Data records
§ §
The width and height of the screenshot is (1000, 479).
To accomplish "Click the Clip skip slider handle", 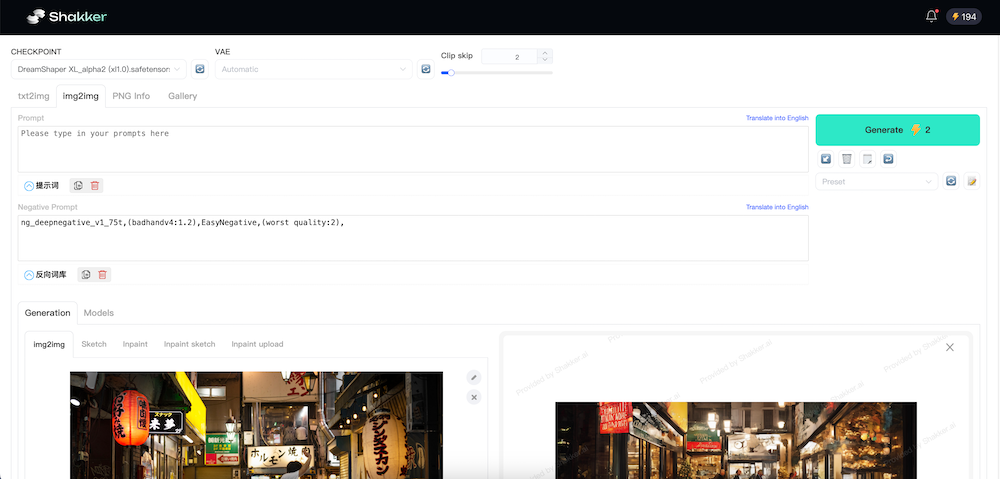I will click(451, 72).
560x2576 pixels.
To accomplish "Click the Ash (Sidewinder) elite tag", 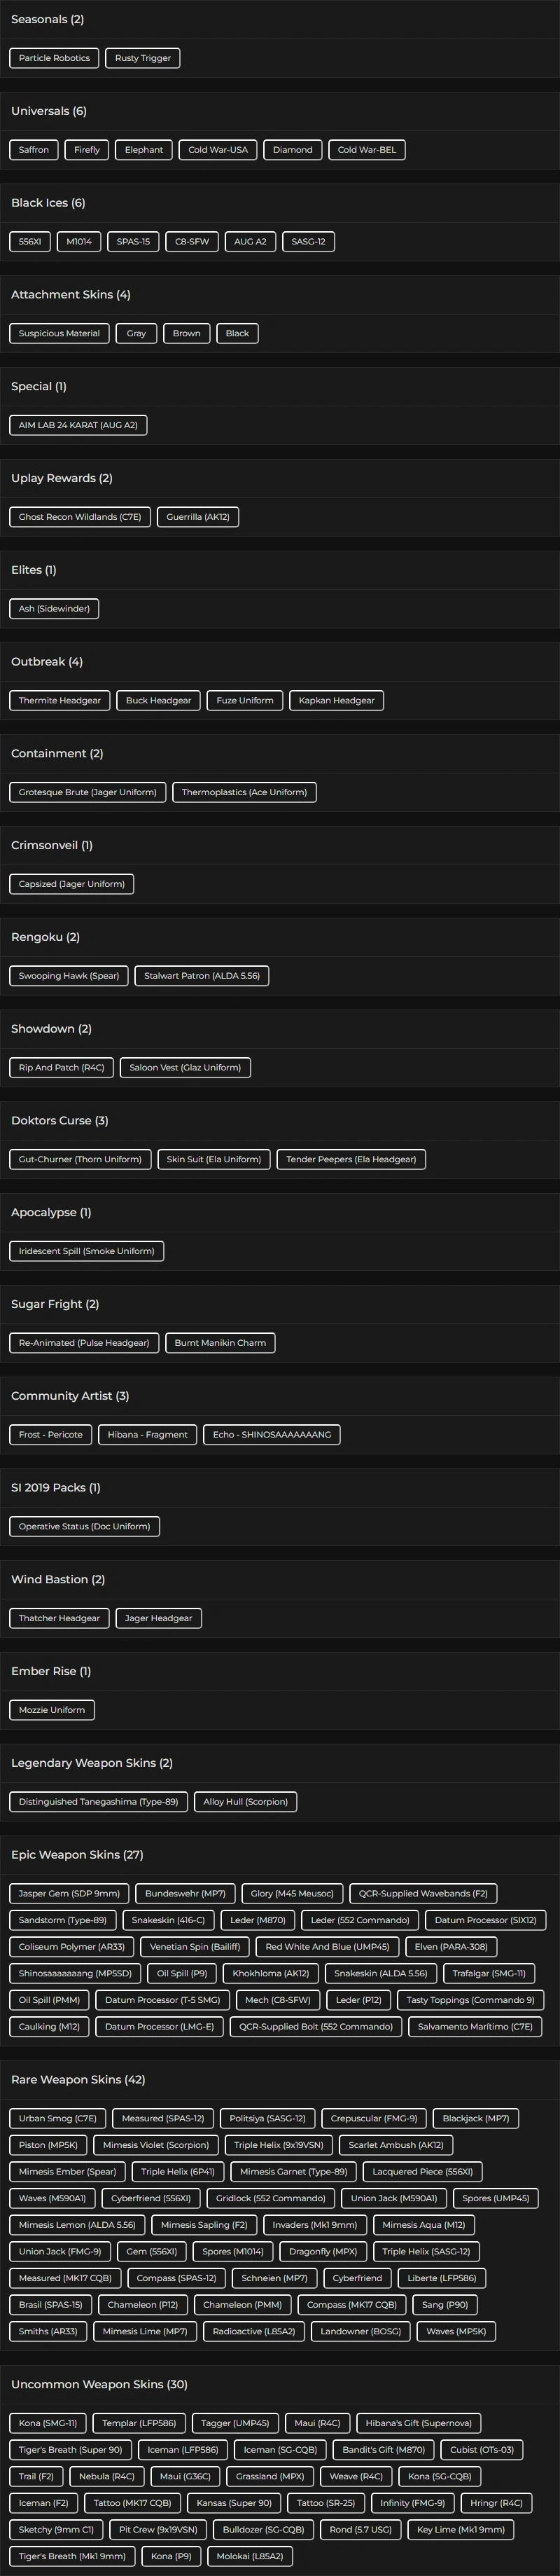I will 54,608.
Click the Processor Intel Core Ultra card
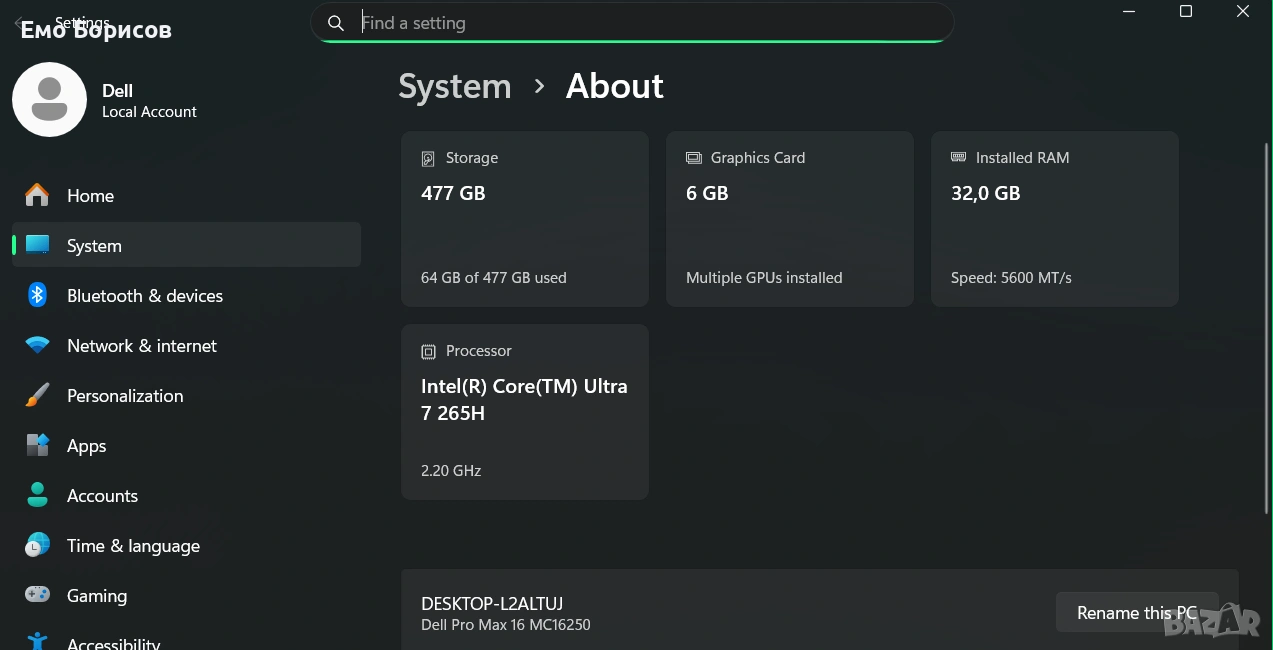Screen dimensions: 1273x650 (524, 411)
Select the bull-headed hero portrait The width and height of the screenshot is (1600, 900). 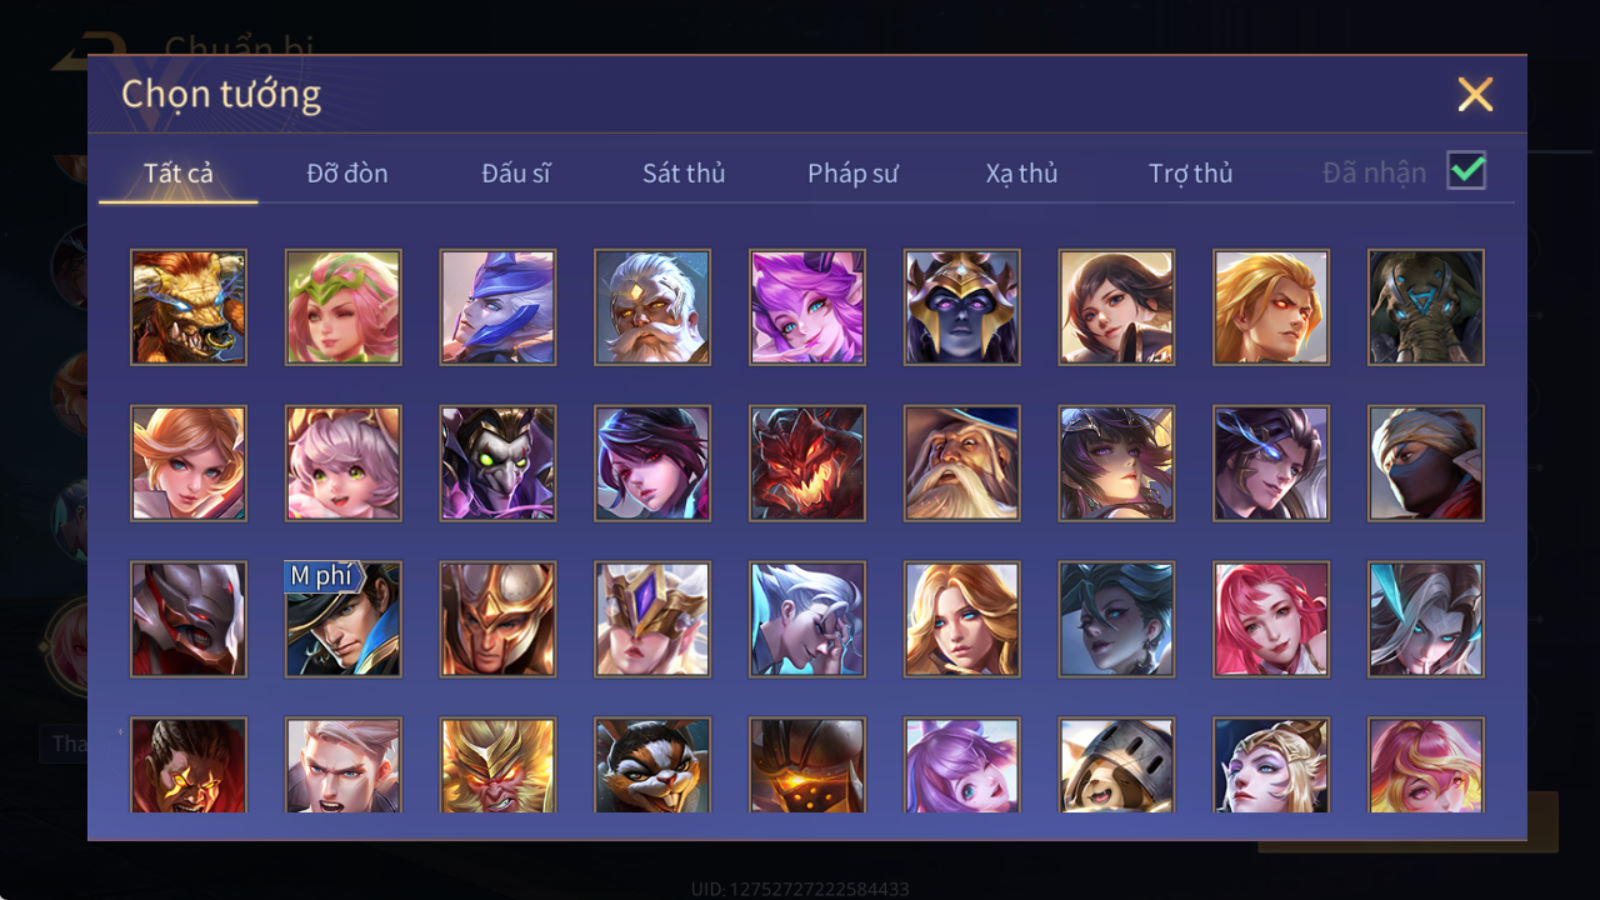pos(189,307)
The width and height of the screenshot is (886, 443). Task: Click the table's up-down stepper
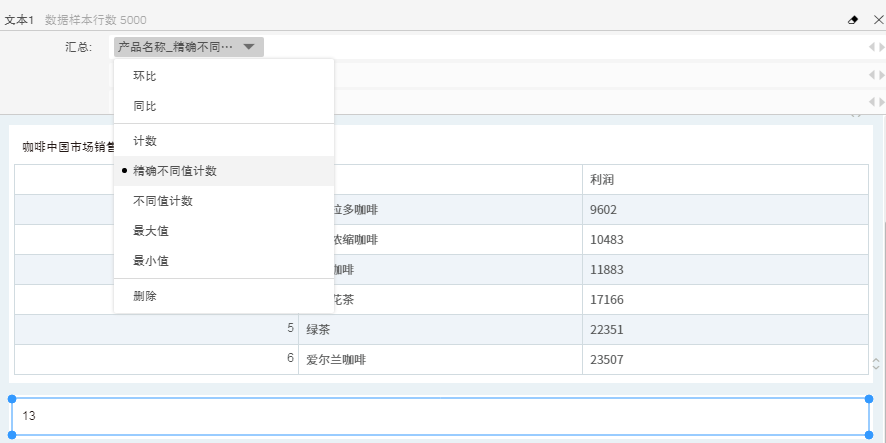tap(876, 364)
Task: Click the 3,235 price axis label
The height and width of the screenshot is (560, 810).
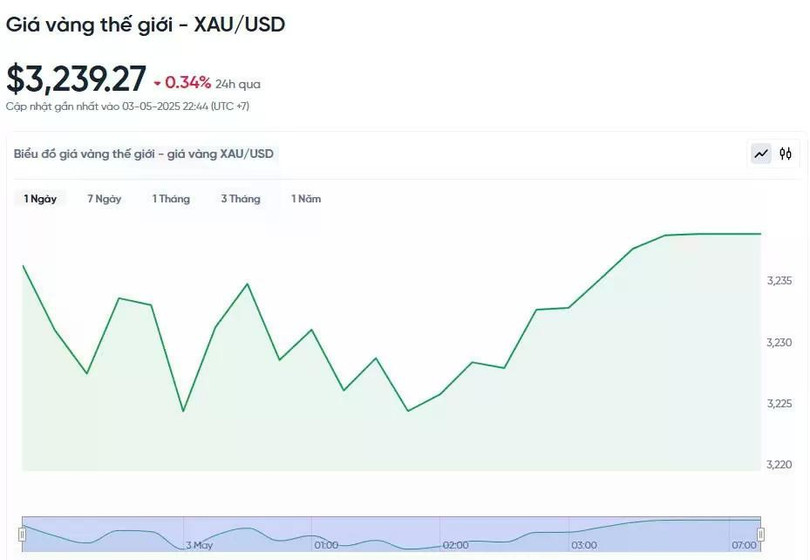Action: (x=780, y=281)
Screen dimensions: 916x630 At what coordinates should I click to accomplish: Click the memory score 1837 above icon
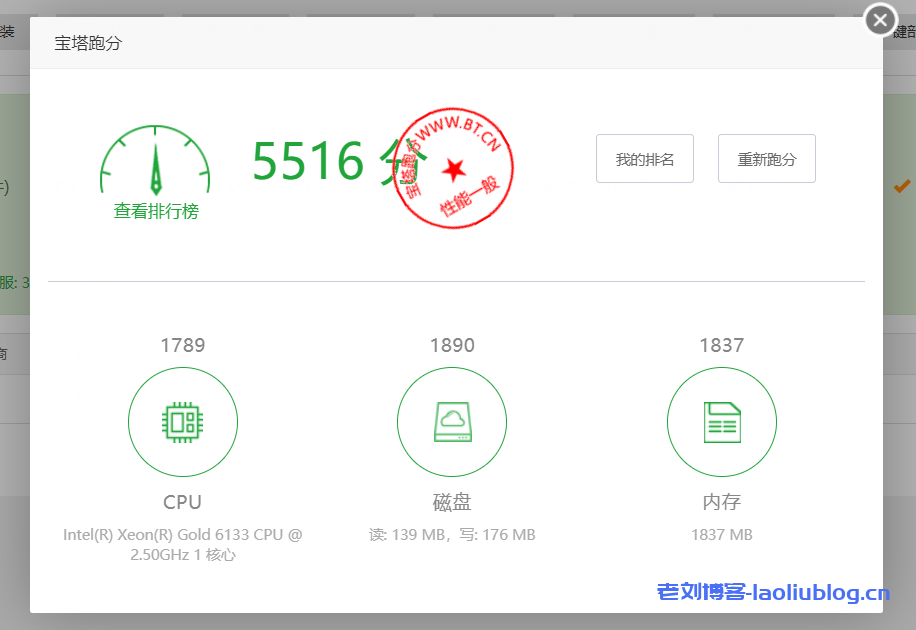[721, 345]
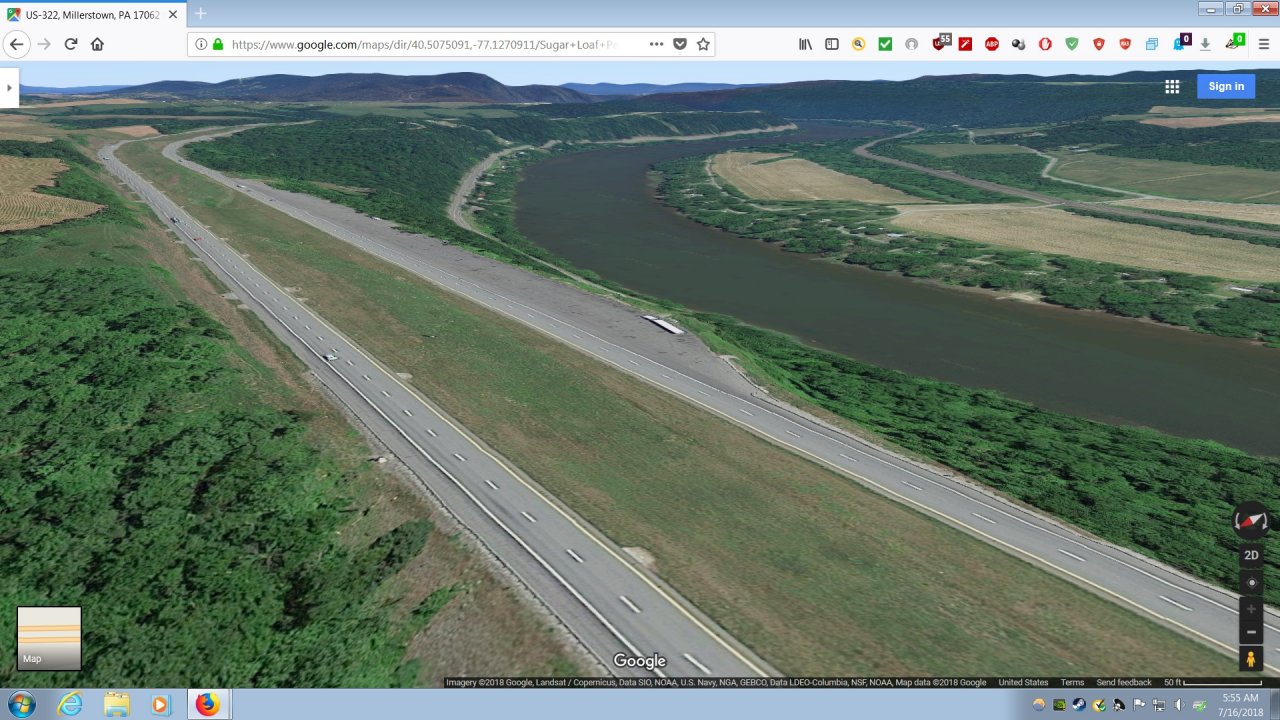Open the page actions three-dot menu

click(656, 44)
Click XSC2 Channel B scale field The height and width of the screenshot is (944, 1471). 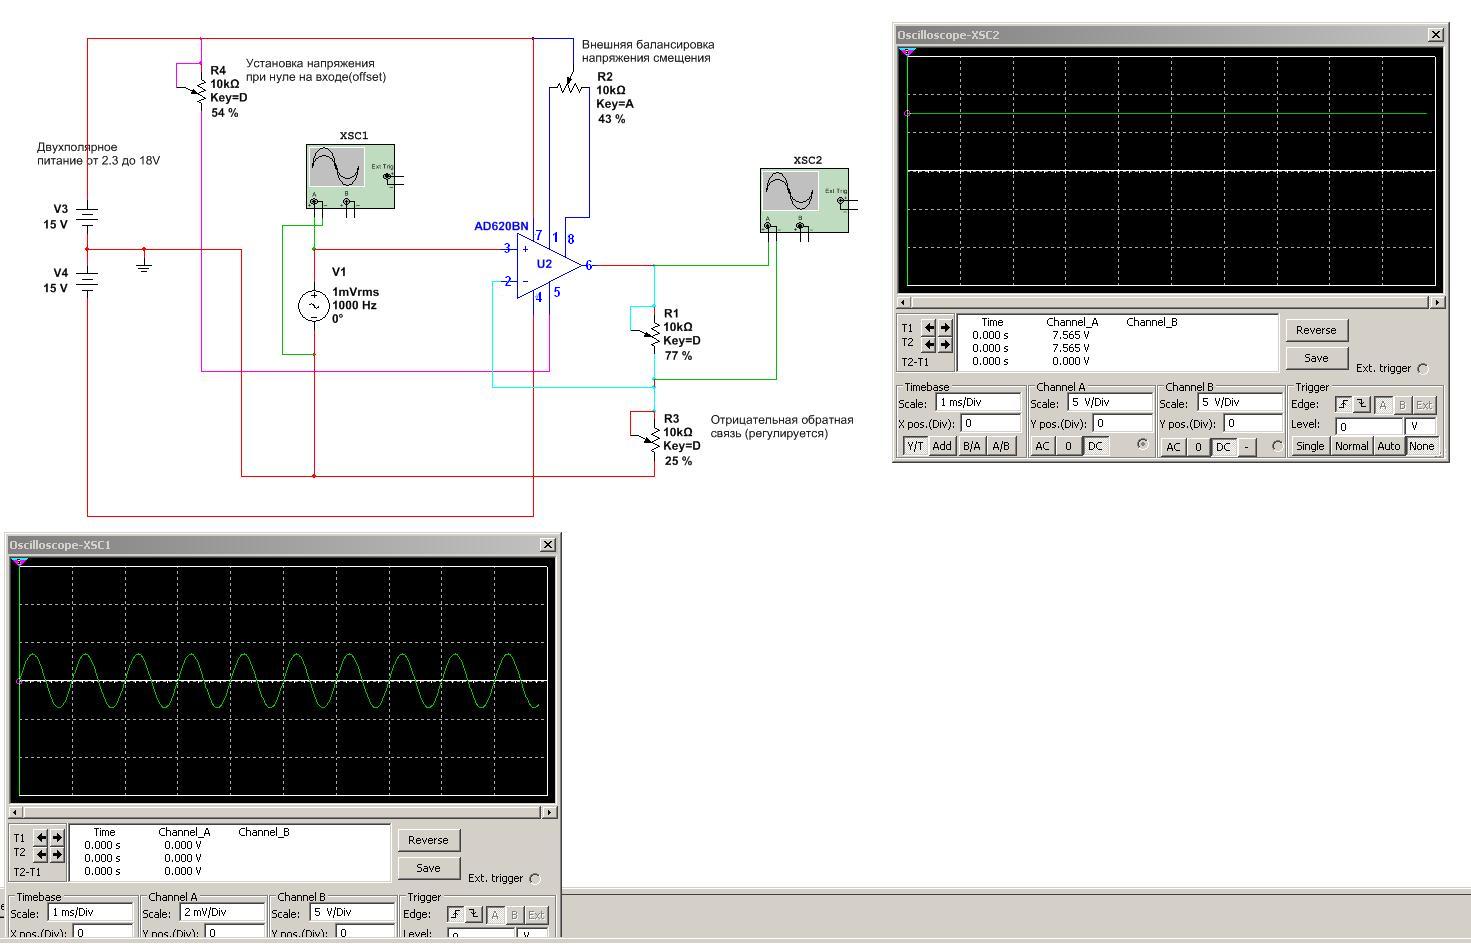coord(1239,403)
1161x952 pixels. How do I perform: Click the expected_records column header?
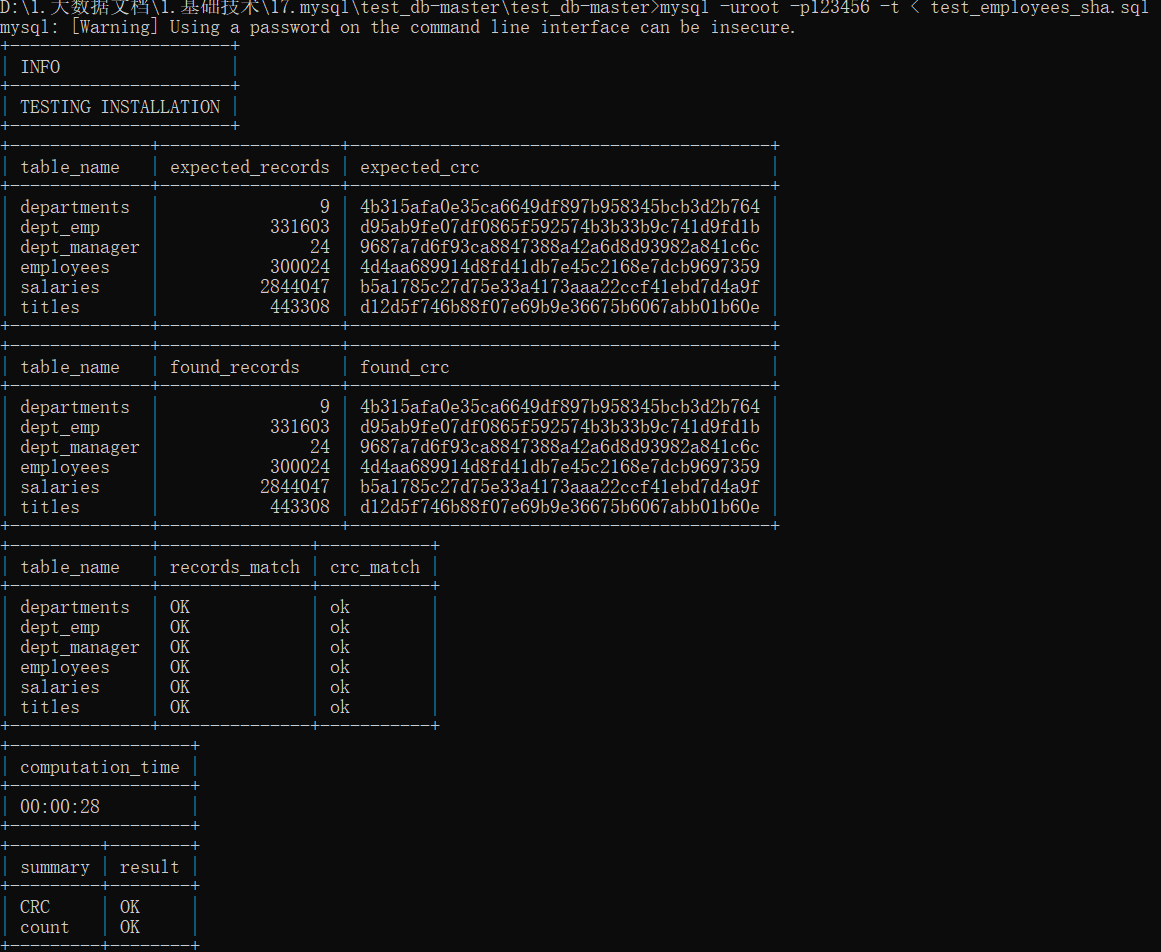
§ §
Determine the number of lines in the records that contain the word "pixels", and provide that number alone.

2